● **Requirement A**: Reproduce the article on Flint's water from "A city of 99,000" to "safe to drink.".
● **Requirement B**: According to the article on Flint's water, which county's highest asthma hospitalization rate belongs to Richmond, California?

Source document Start Marker

What’s happening in Flint, Michigan, is unconscionable.
A city of 99,000 people — 56 percent African-American, 40 percent living below the poverty line — has spent nearly two years with poisoned water.
Nearly two years of boil orders, foul smells and false reassurances that the water was safe to drink.
Nearly two years of having residents’ concerns dismissed and belittled by the state government.
RELATED: An American Disaster: The Crisis in Flint
Now, thousands of kids may have been exposed to harmful levels of lead, which can irreparably harm brain development and cause learning and behavioral problems. The rate of lead poisoning among children has nearly doubled since Flint approved a state-appointed emergency manager’s plan to switch their water source. And even now that the state is finally launching a belated response, Flint’s undocumented immigrant community is reportedly afraid to get the help they need.
Flint isn’t alone. There are a lot more Flints out there — overwhelmingly low-income communities of color where pollution, toxic chemicals and staggering neglect adds to families’ burdens.
We need to face some hard truths about race and justice in America. After 250 years of slavery, 90 years of Jim Crow, and decades of “separate but equal,” our country’s struggle with racism is far from over. That’s true in our criminal justice system. In our education system. In employment, housing, and transit. And tragically, it’s true in the very air our children breathe and in the water they drink.
What’s happening in Flint today happened 10 years ago in predominantly low-income, African-American and Latino areas of Washington, D.C. Lead leached into the water there for four years. In high-risk neighborhoods, the number of toddlers and infants with lead poisoning more than doubled.
In Baltimore, families have received settlements for the lifelong health effects of childhood lead poisoning. And now private companies are going around getting people, many of whom are permanently disabled, to sign away hundreds of thousands of dollars in future payments in exchange for a few thousand dollars right away. It’s an outright abuse of vulnerable people who have been hurt too many times already.
Near San Francisco, where housing prices have skyrocketed, many low-income families live in more-affordable Richmond, California. Richmond is 26 percent African-American and 40 percent Latino, and the housing prices are low for a reason—because the city is surrounded by oil refineries, chemical companies and eight Superfund sites. It’s no surprise that the city has the highest hospitalization rate for asthma in all of Contra Costa County.
Twenty seven schools are within 1 mile of a high-risk chemical facility in the Manchester neighborhood of Houston — a neighborhood that is 85 percent Latino. In Manchester, rates of childhood leukemia, asthma and bronchitis are all above average. The children who go to public schools there are 56 percent more likely to get leukemia than kids who live 10 miles away.

Source document End Marker
Information shown Start Marker

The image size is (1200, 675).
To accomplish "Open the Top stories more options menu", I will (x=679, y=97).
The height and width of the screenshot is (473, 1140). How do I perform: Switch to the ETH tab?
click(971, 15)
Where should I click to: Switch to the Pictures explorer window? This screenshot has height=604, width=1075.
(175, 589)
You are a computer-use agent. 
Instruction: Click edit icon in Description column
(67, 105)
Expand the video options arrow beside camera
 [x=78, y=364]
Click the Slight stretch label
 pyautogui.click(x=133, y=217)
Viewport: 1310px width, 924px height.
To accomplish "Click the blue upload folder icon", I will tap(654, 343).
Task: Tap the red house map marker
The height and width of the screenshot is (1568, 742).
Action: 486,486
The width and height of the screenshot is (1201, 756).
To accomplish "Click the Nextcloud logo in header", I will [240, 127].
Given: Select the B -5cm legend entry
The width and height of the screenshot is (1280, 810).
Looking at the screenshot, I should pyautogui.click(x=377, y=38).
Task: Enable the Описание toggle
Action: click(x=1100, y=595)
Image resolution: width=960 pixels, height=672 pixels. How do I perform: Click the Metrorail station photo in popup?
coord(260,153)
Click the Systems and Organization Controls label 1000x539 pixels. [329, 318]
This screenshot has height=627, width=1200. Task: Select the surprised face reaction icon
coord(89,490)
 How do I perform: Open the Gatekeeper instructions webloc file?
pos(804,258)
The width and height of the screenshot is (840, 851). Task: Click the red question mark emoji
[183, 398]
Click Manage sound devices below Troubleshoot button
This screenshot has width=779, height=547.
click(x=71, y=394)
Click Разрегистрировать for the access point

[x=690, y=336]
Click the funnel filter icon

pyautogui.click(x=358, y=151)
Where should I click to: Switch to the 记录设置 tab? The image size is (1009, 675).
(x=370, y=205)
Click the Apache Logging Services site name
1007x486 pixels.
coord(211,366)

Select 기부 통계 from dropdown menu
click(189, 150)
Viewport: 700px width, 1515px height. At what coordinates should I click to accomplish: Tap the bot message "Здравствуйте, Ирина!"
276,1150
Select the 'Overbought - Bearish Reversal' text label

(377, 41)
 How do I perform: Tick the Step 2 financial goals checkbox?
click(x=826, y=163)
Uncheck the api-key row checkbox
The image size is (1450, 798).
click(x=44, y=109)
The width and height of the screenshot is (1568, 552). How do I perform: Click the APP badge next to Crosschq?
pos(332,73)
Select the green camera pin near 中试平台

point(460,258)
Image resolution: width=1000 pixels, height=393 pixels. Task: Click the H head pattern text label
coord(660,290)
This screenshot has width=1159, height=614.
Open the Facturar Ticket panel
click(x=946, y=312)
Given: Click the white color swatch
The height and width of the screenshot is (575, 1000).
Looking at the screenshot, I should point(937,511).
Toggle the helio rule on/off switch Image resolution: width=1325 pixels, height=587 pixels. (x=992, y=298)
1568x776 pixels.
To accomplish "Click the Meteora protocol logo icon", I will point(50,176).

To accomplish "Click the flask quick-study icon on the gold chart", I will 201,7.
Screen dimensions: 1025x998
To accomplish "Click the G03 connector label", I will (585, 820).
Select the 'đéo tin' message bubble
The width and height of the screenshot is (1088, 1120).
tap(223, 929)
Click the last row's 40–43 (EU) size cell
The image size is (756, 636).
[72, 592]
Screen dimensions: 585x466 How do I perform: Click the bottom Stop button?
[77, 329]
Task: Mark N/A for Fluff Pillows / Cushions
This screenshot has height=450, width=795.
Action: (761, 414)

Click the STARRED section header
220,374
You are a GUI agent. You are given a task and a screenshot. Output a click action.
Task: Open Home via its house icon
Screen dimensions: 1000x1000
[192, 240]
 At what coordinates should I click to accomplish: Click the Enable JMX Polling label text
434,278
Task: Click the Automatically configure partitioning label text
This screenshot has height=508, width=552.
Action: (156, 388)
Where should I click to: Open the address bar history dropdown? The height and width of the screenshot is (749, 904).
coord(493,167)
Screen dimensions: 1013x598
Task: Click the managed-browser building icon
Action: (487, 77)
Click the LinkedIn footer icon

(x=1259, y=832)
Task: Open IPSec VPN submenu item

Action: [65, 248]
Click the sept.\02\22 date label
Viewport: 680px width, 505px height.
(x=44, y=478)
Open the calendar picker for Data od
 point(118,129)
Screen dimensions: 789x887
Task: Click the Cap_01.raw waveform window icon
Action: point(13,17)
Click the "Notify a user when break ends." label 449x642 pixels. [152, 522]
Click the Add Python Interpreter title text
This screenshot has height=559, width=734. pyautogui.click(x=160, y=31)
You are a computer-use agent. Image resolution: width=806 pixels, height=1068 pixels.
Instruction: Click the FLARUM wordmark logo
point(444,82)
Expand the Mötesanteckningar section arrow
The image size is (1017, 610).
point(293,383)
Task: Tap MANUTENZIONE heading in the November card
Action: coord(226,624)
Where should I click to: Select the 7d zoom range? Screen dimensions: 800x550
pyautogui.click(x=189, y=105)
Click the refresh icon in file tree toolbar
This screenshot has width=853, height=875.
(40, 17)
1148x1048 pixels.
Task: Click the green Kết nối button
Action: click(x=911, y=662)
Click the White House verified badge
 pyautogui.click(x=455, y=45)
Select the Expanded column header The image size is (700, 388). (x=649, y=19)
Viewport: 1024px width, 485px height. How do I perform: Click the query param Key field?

Information shown End Marker

● **Exercise result A**:
A city of 99,000 people — 56 percent African-American, 40 percent living below the poverty line — has spent nearly two years with poisoned water.
Nearly two years of boil orders, foul smells and false reassurances that the water was safe to drink.

● **Exercise result B**: Contra Costa County.